Records for locating described items:
-*-

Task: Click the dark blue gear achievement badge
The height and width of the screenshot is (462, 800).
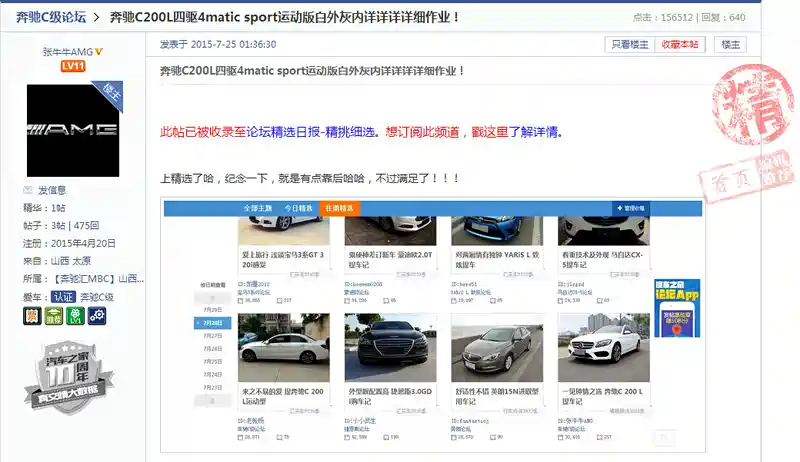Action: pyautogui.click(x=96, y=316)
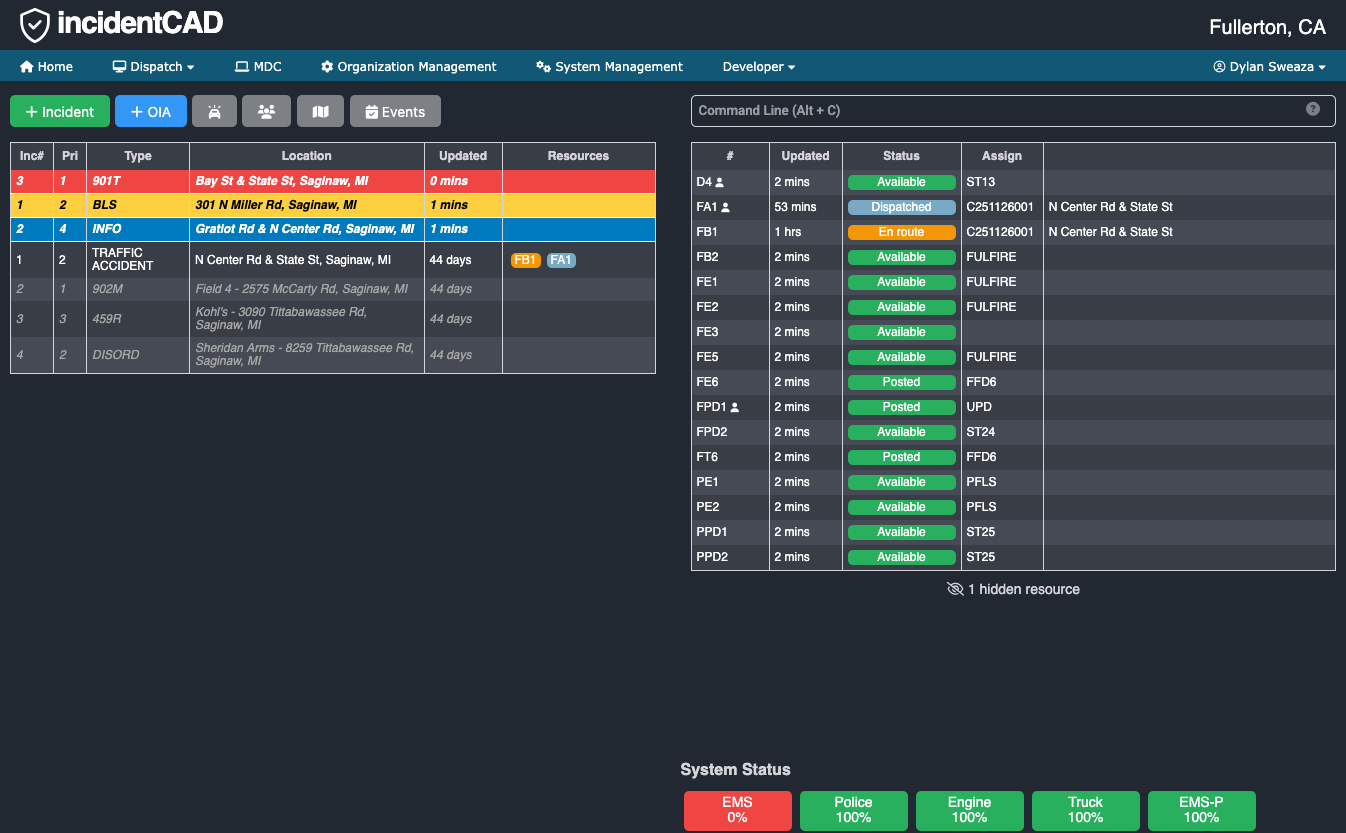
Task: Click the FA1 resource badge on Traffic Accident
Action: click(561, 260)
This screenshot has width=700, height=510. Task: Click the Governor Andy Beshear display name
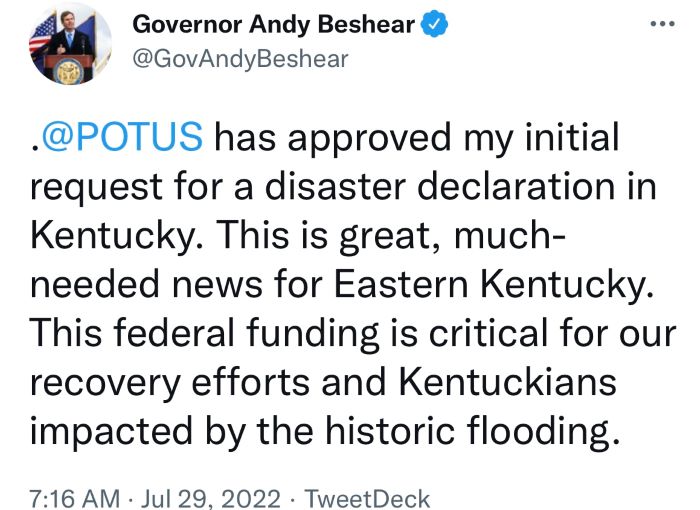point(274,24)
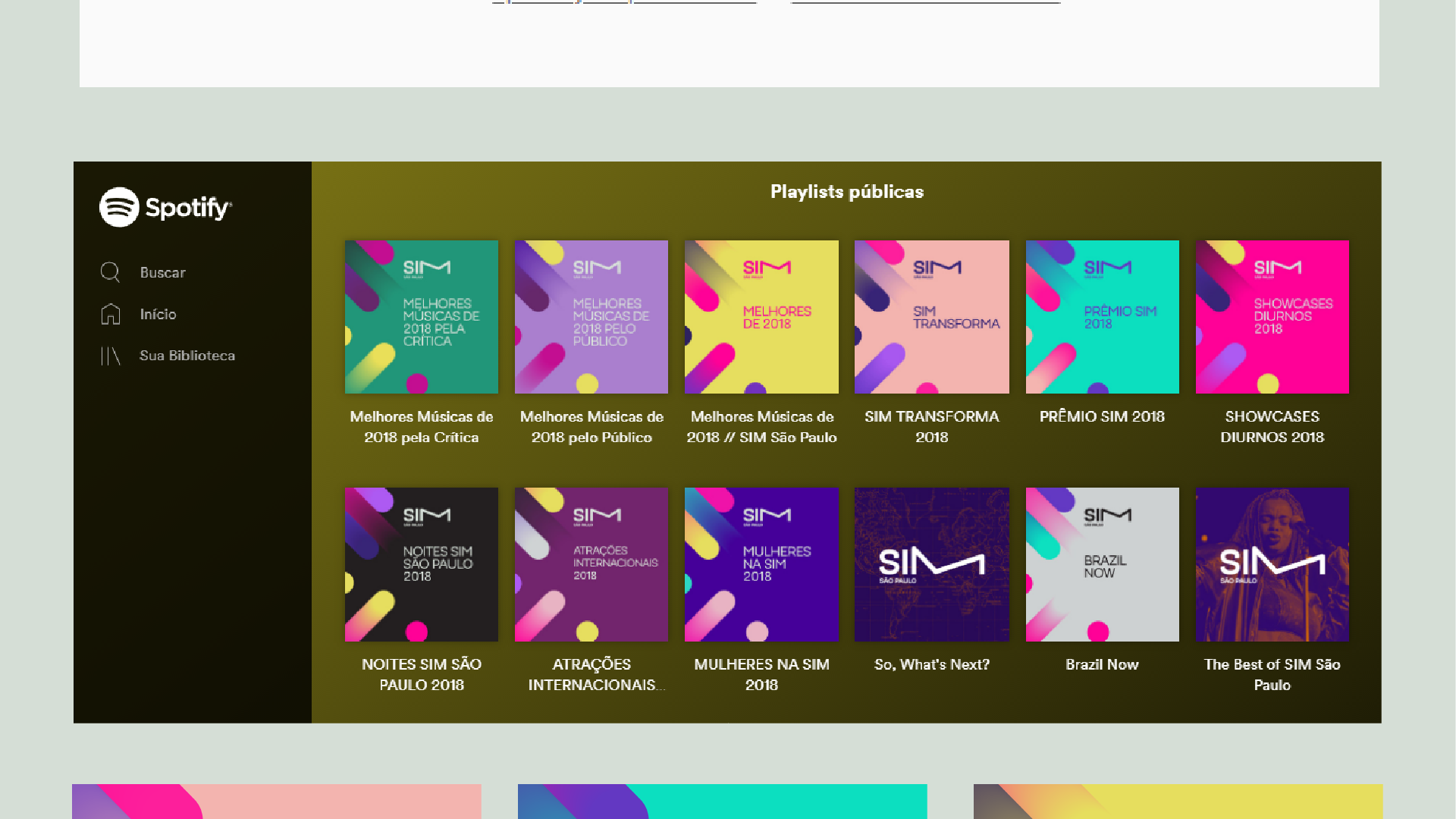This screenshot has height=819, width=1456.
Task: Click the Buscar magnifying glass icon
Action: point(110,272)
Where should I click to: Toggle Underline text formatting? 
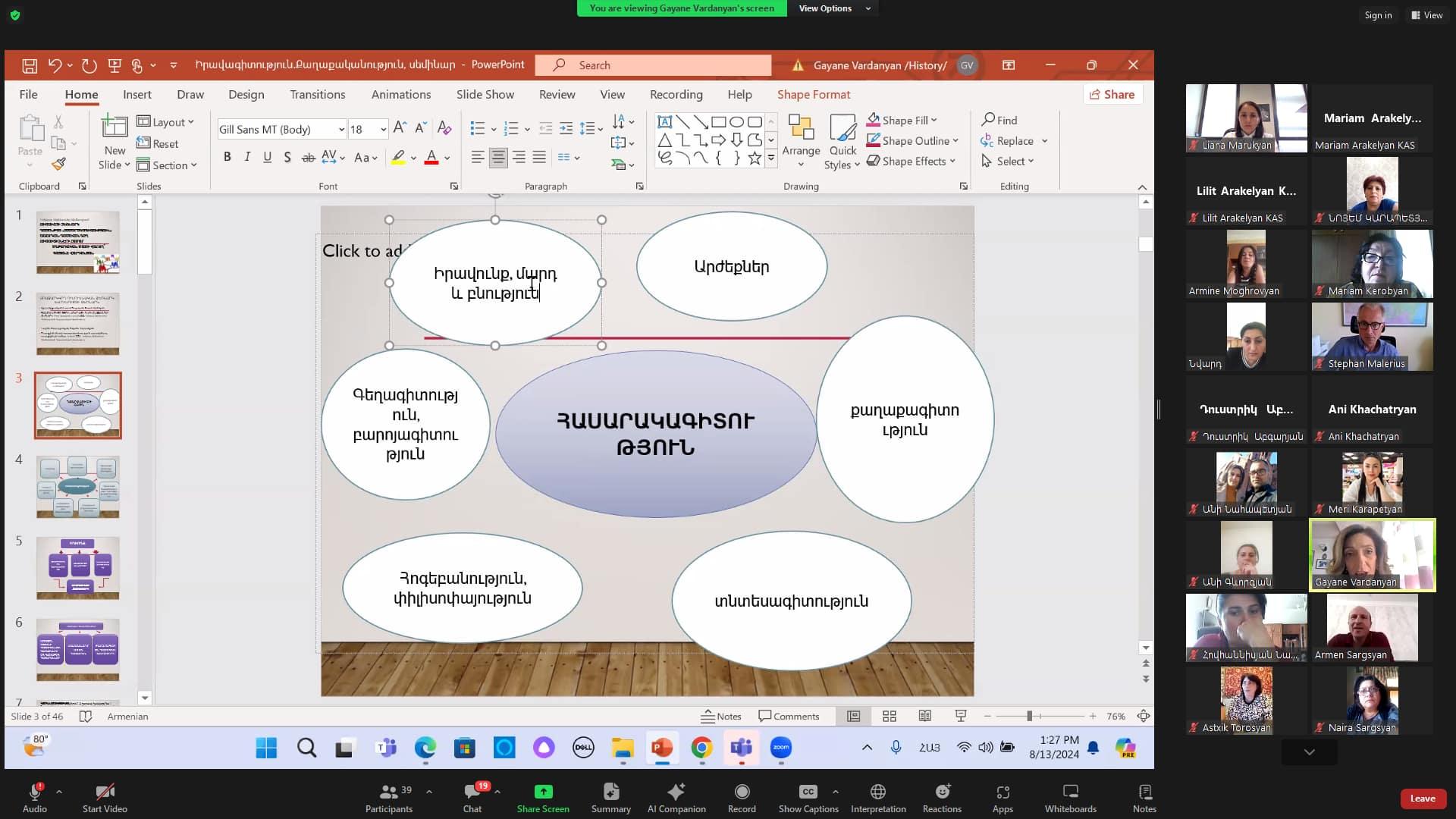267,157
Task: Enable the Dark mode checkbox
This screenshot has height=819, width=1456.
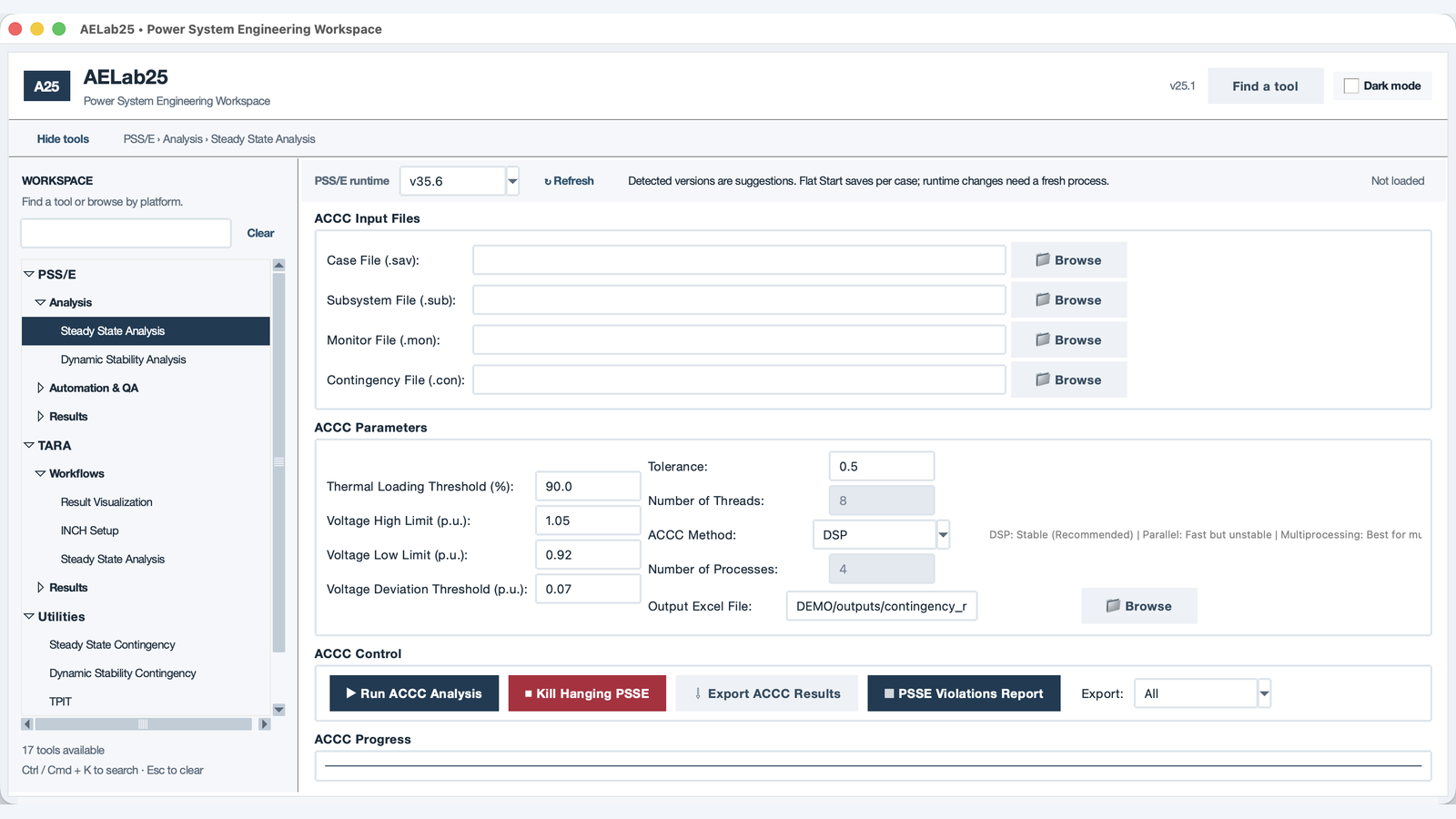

-*-

_EXERCISE PROMPT:_ Repeat the listing above line for line, leaving out the pictures.

_RESPONSE FOR THIS EXERCISE:_
Task: Click the dark blue gear achievement badge
The height and width of the screenshot is (462, 800).
Action: pyautogui.click(x=96, y=316)
Task: Click the FA1 resource badge on Traffic Accident
Action: click(561, 260)
This screenshot has width=700, height=510. Task: Click the Governor Andy Beshear display name
point(274,24)
This screenshot has height=819, width=1456.
Task: Click the Buscar magnifying glass icon
Action: point(110,272)
Where should I click to: Toggle Underline text formatting? 
267,157
Task: Enable the Dark mode checkbox
This screenshot has height=819, width=1456.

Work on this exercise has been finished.